Marji Guyler-Alaniz of the FarmHer television show broadcast on RFD-TV was another highlight. The Iowa-based farmer likes to mentor younger people as well as showcase women serving in leadership, ownership and management roles in agriculture.
“The conference really opened up my eyes to the world of agriculture according to females,” said Jocelyn Kennicutt, an NCTA freshmen animal science major from Gothenburg. “Just by speaking with and learning from the women agriculturalists from all over Nebraska, I am inspired by their hard work and dedication.”
Two program presenters have roots with NCTA and its predecessor institution, The University of Nebraska School of Technical Agriculture.
Allan Vyhnalek, extension educator based at the UNL Department of Agricultural Economics, taught farm management at UNSTA in the 1970s. Now, he assists audiences with generational transition and ownership of farming operations. He emphasizes communications and planning for farm and ranch families.
Keynote lunch speaker was Joan Ruskamp, an UNSTA alumna in veterinary technology.

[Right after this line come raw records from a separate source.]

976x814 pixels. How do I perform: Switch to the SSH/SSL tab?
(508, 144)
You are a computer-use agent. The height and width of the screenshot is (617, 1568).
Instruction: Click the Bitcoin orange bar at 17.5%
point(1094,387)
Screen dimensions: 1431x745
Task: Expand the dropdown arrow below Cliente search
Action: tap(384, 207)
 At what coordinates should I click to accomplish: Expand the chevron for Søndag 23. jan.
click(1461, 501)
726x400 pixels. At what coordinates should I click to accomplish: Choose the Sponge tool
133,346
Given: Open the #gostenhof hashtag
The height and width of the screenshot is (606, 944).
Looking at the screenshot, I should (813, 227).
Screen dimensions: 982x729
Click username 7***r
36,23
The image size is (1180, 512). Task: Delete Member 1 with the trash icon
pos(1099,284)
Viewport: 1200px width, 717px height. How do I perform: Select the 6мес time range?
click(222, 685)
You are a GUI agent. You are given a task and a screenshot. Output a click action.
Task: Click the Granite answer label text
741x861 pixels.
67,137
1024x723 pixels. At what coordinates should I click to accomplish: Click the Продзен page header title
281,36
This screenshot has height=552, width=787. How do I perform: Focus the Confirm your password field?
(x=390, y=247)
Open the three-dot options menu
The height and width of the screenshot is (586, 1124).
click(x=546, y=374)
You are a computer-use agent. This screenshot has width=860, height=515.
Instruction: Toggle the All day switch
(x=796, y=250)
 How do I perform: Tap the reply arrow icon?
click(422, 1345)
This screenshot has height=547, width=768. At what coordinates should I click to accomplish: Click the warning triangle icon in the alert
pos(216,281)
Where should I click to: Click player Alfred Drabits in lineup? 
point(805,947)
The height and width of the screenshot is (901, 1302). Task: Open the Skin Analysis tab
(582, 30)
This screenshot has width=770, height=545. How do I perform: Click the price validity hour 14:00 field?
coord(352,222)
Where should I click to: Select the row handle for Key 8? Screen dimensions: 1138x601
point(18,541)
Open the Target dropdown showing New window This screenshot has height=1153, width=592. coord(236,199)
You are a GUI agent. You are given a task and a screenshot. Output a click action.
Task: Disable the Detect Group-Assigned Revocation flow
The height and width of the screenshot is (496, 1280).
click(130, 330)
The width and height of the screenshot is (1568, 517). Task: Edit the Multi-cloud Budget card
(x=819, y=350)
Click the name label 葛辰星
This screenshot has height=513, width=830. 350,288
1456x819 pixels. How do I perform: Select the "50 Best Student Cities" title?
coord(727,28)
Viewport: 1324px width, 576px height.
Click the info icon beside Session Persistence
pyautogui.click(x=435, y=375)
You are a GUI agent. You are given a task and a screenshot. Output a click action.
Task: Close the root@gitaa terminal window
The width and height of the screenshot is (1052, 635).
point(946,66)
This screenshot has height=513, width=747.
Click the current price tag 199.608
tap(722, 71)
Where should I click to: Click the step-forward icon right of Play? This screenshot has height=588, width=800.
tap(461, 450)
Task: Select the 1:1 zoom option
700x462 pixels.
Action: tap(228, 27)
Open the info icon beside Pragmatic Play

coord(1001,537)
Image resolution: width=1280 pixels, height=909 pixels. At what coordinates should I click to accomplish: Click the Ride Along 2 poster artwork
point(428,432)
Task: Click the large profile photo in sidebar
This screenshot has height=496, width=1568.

She and her spouse, Steve, own and operate a family feedlot and diversified farm near Dodge, Neb.
Her motivational and informative message was uplifting and encouraged young women from NCTA to continue their education, agricultural advocacy and life balance in a demanding yet rewarding career.
Meredith Cable, NCTA assistant professor of animal science and faculty adviser for the college’s Women in Ag club, said the educational programs, and variety of exhibits from USDA and other vendors were helpful to Aggie students for their careers.
“This conference is a wonderful networking opportunity that allows our students to meet high quality agricultural producers not only from Nebraska but from across the country.”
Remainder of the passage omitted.